Despite in-hand service of process and her participation in the neglect proceedings, Mother has never appeared in this action. As noted, Mother failed to appear at the initial hearing on February 11, 2016 and following a finding of proper service and a military affidavit, Mother was defaulted for failure to appear. (Woods, J.) Practice Book § 32a-2(a) provides that child protection proceedings, including petitions for termination of parental rights, are civil. As is the case in civil matters, " [t]he entry of a default constitutes an admission by the defendant of the truth of the facts alleged in the complaint"; DeBlasio v. Aetna Life & Casualty Co., 186 Conn. 398, 400, 441 A.2d 838 (1982). Thus, Mother's default conclusively establishes that the petitioner has prevailed on each of the elements at issue in the adjudicatory phase of this proceeding. Under Practice Book § 35a-8, when a party is defaulted for failing to appear in a termination of parental rights proceeding, the court may then take evidence and render judgment. Since a termination of parental rights petition seeks to permanently sever the parent-child relationship and implicates due process rights of parents and children, the court has considered the petitioner's evidence on the specific adjudicatory grounds alleged.

Adjudicatory Grounds

In the Termination of Parental Rights petition filed January 15, 2016, DCF alleges the following adjudicatory grounds: As to Mother and Father, Ground B-1, that the child has been found in a prior proceeding to have been neglected or uncared for and Mother and Father have failed to achieve the degree of personal rehabilitation that would encourage the belief that within a reasonable time, considering the age and needs of the child, the parents or either of them could assume a responsible position in the life of the child, General Statute § 17a-112(j)(3)(B)(I).

Antecedent Proceedings

On May 20, 2014, Mother and Father entered written pleas of nolo contendere to the petition filed by DCF which alleged that Nyair was neglected, Nyair was adjudicated neglected and committed to the care and custody of the Commissioner of the Department of Children and Families. (Dannehy, J.) Mother and Father were provided with specific steps for reunification with Nyair.

Reasonable Efforts

General Statutes Section 17a-112(j)(1) requires that the court find, by clear and convincing evidence, that DCF made reasonable efforts to locate the respondent parent(s) and made reasonable efforts to reunify the child with the respondent parent(s). Therefore, the court must first determine in the adjudicatory phase of a termination of parental rights proceeding, whether DCF has met its burden to prove that it has made reasonable efforts to locate the parents and to reunify the child with the parents. See In re Melody L., 290 Conn. 131, 148-49, 962 A.2d 81 (2009).

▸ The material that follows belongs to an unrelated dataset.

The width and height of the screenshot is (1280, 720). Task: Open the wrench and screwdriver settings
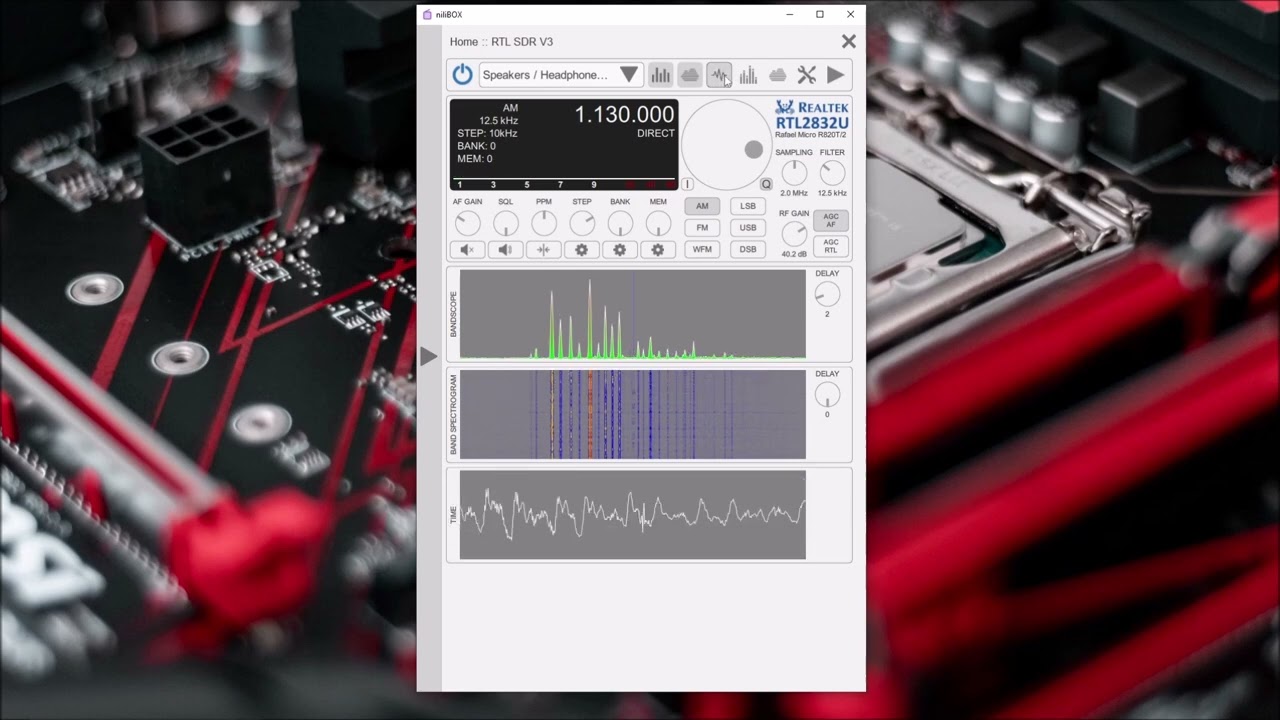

With respect to the statutory element of reasonable efforts to locate and reunify required for termination pursuant to General Statutes § 17a-112(j)(1), the court finds the following by clear and convincing evidence.

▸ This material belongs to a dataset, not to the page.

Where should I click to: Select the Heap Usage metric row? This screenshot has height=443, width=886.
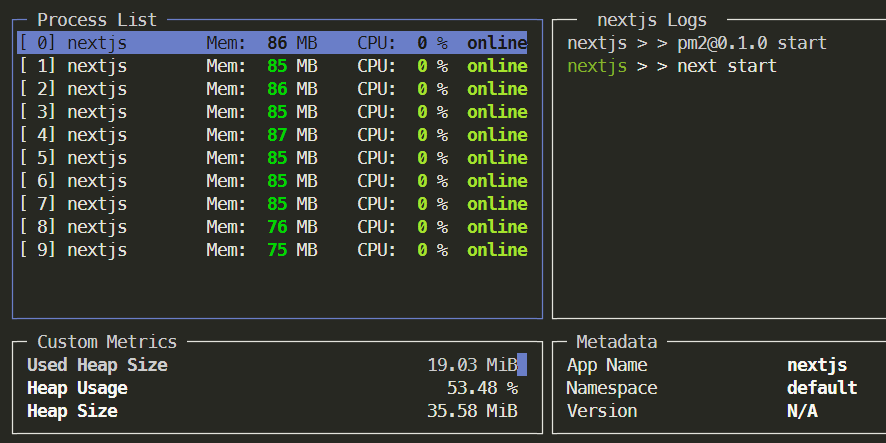pos(272,388)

Reasonable Efforts to Locate the Respondents

DCF's efforts to locate Mother and Father have not been questioned. Mother was served with the petition in-hand by a state marshal and Father was served with the petition at his usual place of abode. The court finds by clear and convincing evidence that DCF made reasonable efforts to locate Mother and Father and accomplished the same.

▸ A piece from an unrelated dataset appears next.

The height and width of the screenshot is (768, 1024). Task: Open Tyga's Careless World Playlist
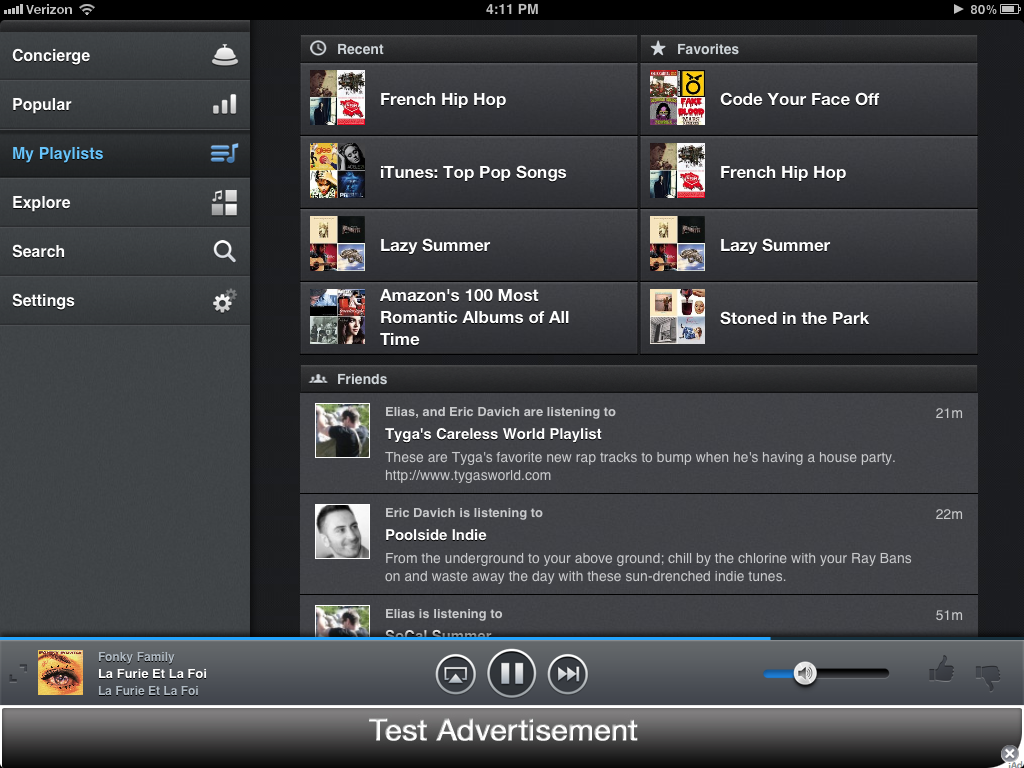pyautogui.click(x=493, y=434)
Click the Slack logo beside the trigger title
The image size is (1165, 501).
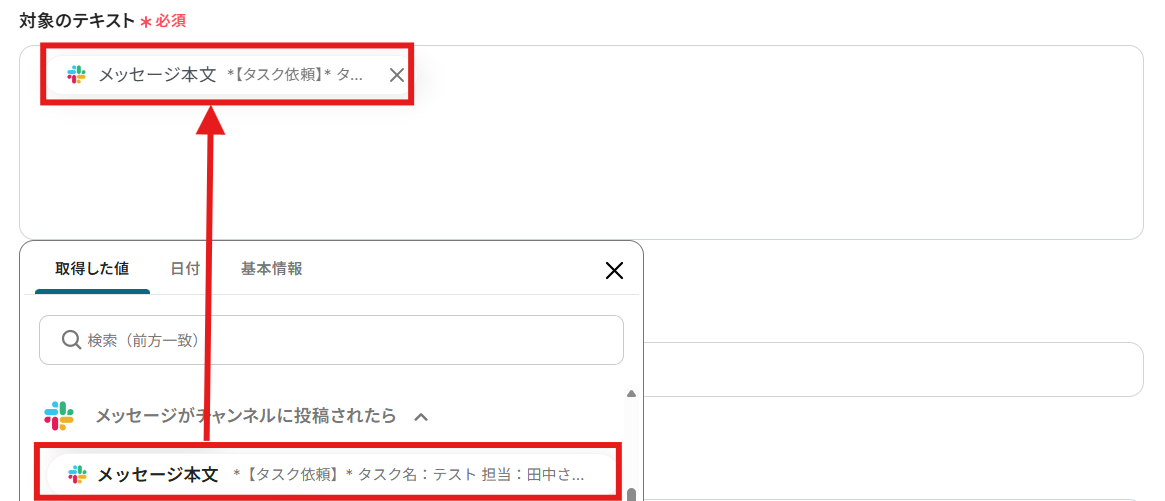tap(59, 416)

Reasonable Efforts to Reunify the Child with the Respondents

General Statutes Section 17a-112(j)(1) requires that in a termination of parental rights proceeding, the court also find, by clear and convincing evidence, that DCF made reasonable efforts to reunify the child with the respondent parent(s). The word reasonable is the linchpin which the department's efforts in a particular set of circumstances are to be adjudged, using the clear and convincing standard of proof. In re Shaiesha O., 93 Conn.App. 42, 48, 887 A.2d 415 (2005). " Although [n]either the word reasonable nor the word efforts is . . . defined by our legislature or by the federal act from which the requirement was drawn . . . [r]easonable efforts means doing everything reasonable, not everything possible." (Internal quotation marks omitted; citation omitted.) In re Ryan R., 102 Conn.App. 608, 619, 926 A.2d 690 (2007); In re Mariah S., 61 Conn.App. 248, 255, 763 A.2d 71 (2000). " [R]easonableness is an objective standard . . . and whether reasonable efforts have been proven depends on the careful consideration of the circumstances of each individual case." (Internal quotation marks omitted.) In re Vincent B., 73 Conn.App. 637, 641, 809 A.2d 1119 (2002), cert. denied, 262 Conn. 934, 815 A.2d 136 (2003). " [T]he department must prove either that it has made reasonable efforts to reunify or, alternatively, that the parent is unwilling or unable to benefit from reunification efforts. Section 17a-112(j) clearly provides that the department is not required to prove both circumstances. Rather, either showing is sufficient to satisfy this statutory element." In re Jorden R., 293 Conn. 539, 552, 979 A.2d 469 (2009). Our Appellate Court has held that the court must look to events prior to the date the petition was filed, to determine whether reasonable efforts at reunification were made. In re Shaiesha O., supra, 47.

I. Mother

Mother was born June 25, 1994. She grew up in Hartford. She dropped out of high school in her senior year when she was five months pregnant. She began smoking marijuana when she was fourteen. Her father was shot and killed in 1995. Mother has an extensive criminal record including six months incarceration. She has a conflictual relationship with her mother and others and frequently makes threats when she is angry. Her mother is the protected person under protective orders. Her mother reports that when she got angry, Mother would bang her head against the wall. Mother has a diagnosis of Axis 1 Adjustment Disorder.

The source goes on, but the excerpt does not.